N-GEN Communications Web-based Seminars ©NGCS

Seminar - An Overview of Communications Technologies


Home

 

Module 6 - Internet, Intranet, Extranet, e-Commerce and Web Services                                      Slide 42 of 70 _________________                                                                                  __________

                                                Key Security Schemes

                                            Encryption Technologies

                                            Digital Signatures

                                            Digital Certificates

                                            Security Protocols

_________________                                                                                  __________

The key security schemes used in e-Commerce systems are encryption, digital signatures, digital certificates and security protocols.

Encryption - The encryption technique is used for securing the transmitted information. Military intelligence has used message coding techniques for centuries. Early coding techniques used the numbers 1-26 to code messages. The current encryption techniques are more complex. Most common encryption techniques are: Public Key encryption, Private Key encryption and combined Public and Private Key encryption. The Public Key is known to all authorized users, but the Private Key is known only to its owner. In Public Key encryption, a sender's device will encrypt data with the receiver's Public Key. At the receiving end the data will be deciphered by using receiver's Private Key. In Private Key Encryption, one party prepares the encrypted message by using a secret key and sends it to the other party. The other party deciphers the message by using the sender's secret key. Encryption standards are developed by the National Institute of Standards and Technology.
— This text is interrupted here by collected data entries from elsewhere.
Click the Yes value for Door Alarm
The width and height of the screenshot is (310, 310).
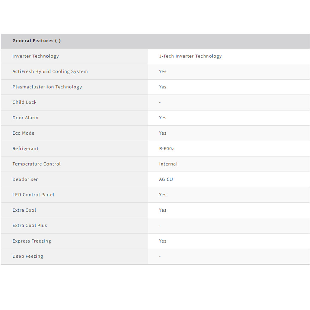click(x=163, y=118)
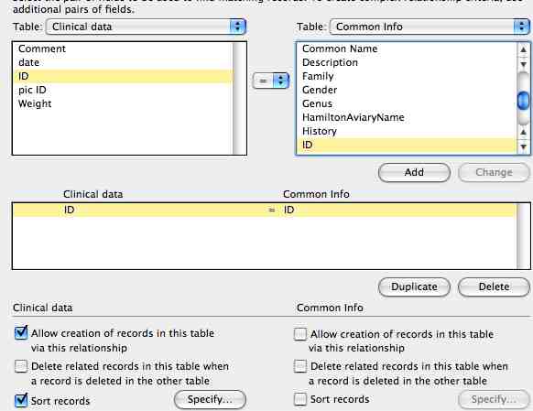The height and width of the screenshot is (411, 533).
Task: Check Delete related records for Clinical data
Action: click(x=21, y=366)
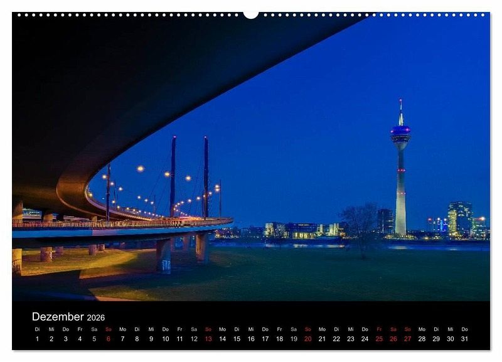Select date 20 marked in red
The height and width of the screenshot is (362, 502).
click(x=307, y=339)
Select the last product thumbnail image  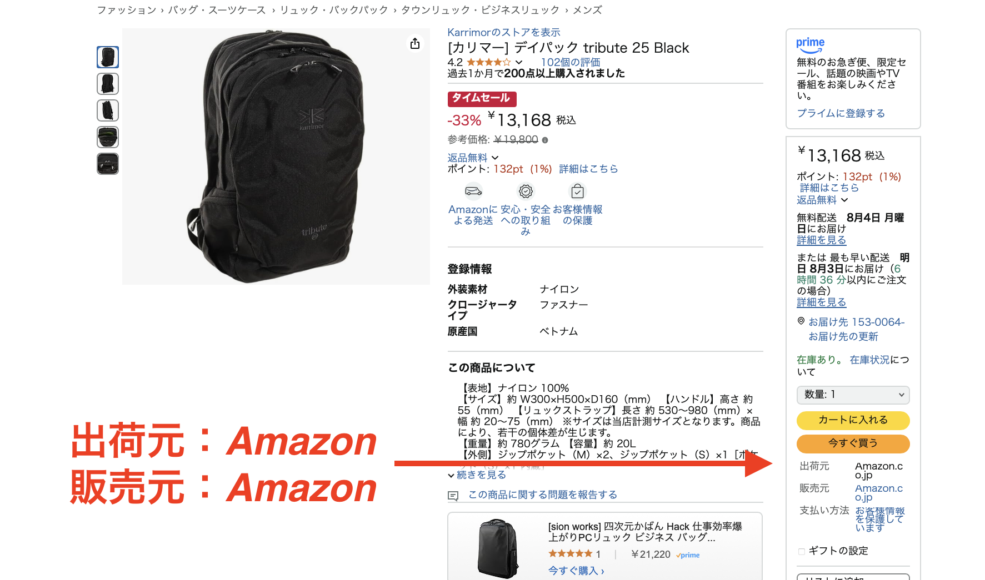point(108,164)
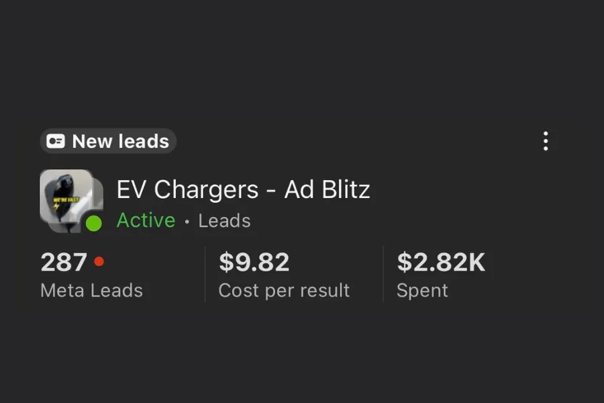The width and height of the screenshot is (604, 403).
Task: Click divider between Meta Leads and Cost per result
Action: click(205, 274)
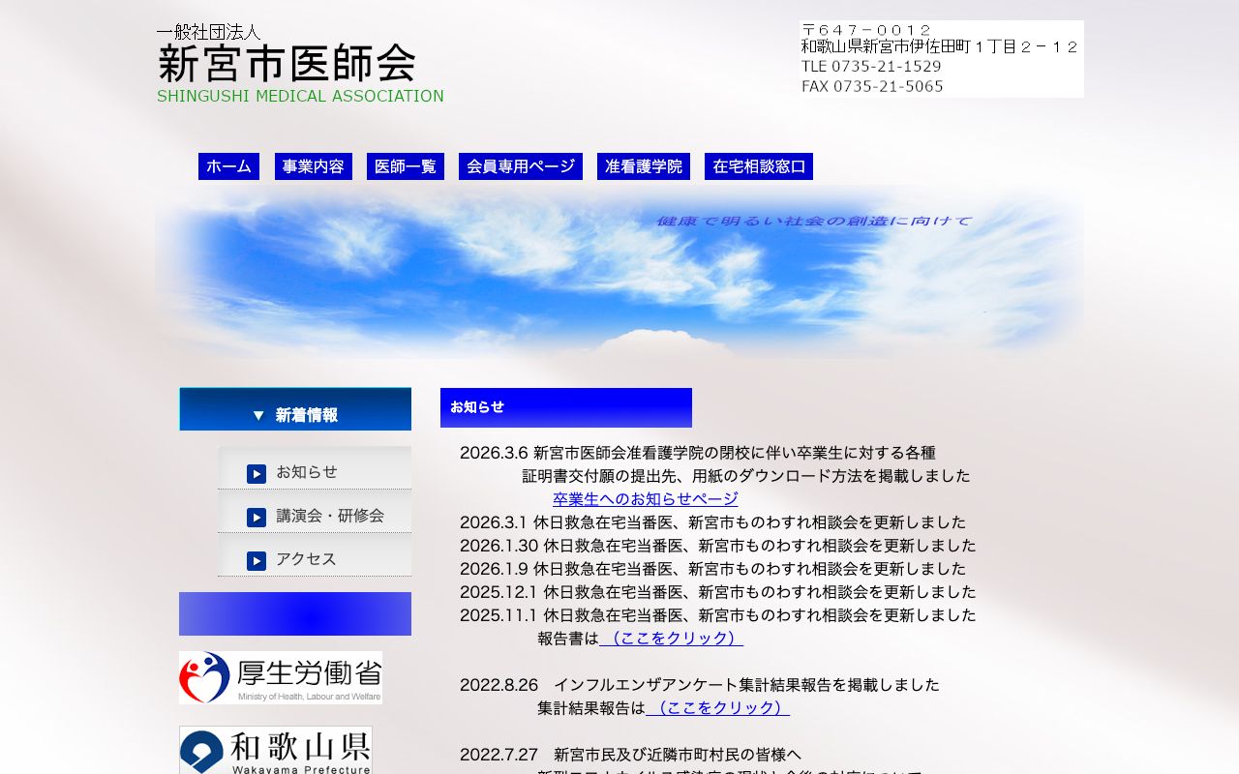Viewport: 1239px width, 774px height.
Task: Click the arrow icon beside アクセス
Action: pos(256,559)
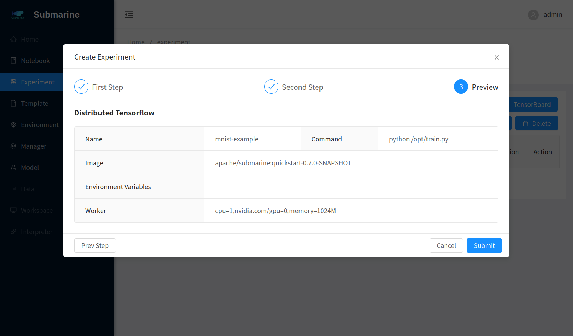
Task: Select the Preview step number 3
Action: point(461,87)
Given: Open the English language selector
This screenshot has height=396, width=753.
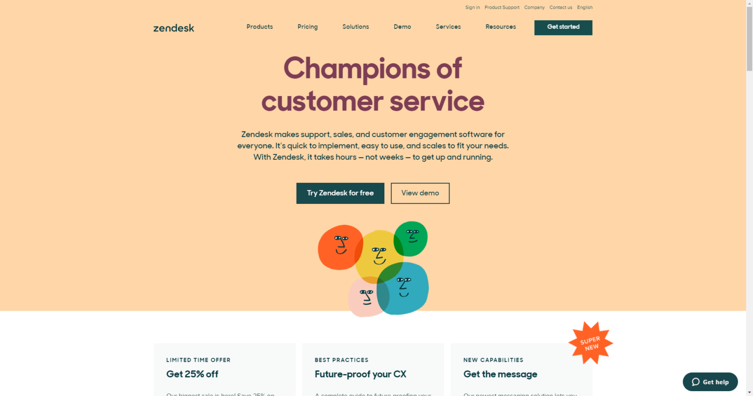Looking at the screenshot, I should point(584,7).
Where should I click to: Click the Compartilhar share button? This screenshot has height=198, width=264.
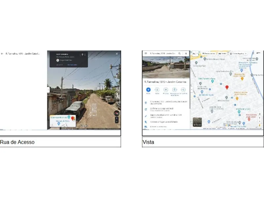coord(183,90)
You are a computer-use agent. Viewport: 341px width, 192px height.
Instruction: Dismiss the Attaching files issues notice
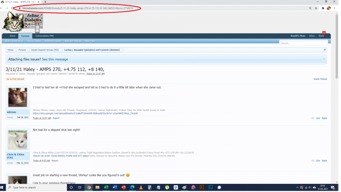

Digital Signature - A sender uses the Private Key and the original message to create the document's digital signature. The encrypted message with the Private Key and the digital signatures are transmitted. The receiver extracts the digital signatures to validate the authentication of the message and uses Public Key to read the message.

Digital Certificates - Digital Certificates are issued by trusted certificate authorities for transactions on the Internet. A digital certificate is a binding of a user's identity to the user's Public Key. There are three classes of digital certificates: Class 1, Class 2 and Class 3. Class 1 digital certificates require verification of name, address and an e-mail address. Class 2 digital certificates require proof of physical location as well as Class 1 attributes. The company issuing the certificates will check with the credit databases, Class 3 digital certificates will require proof of who you are and if you are accountable. Class 3 certificates are used by Secure Electronic Transaction (SET) technology. Different classes of certificates are available from VeriSign and MediaLinx.

Security Protocols - Most commonly used security protocols on the Internet are Secure Socket Layer (SSL) and Secure Electronic Transaction (SET).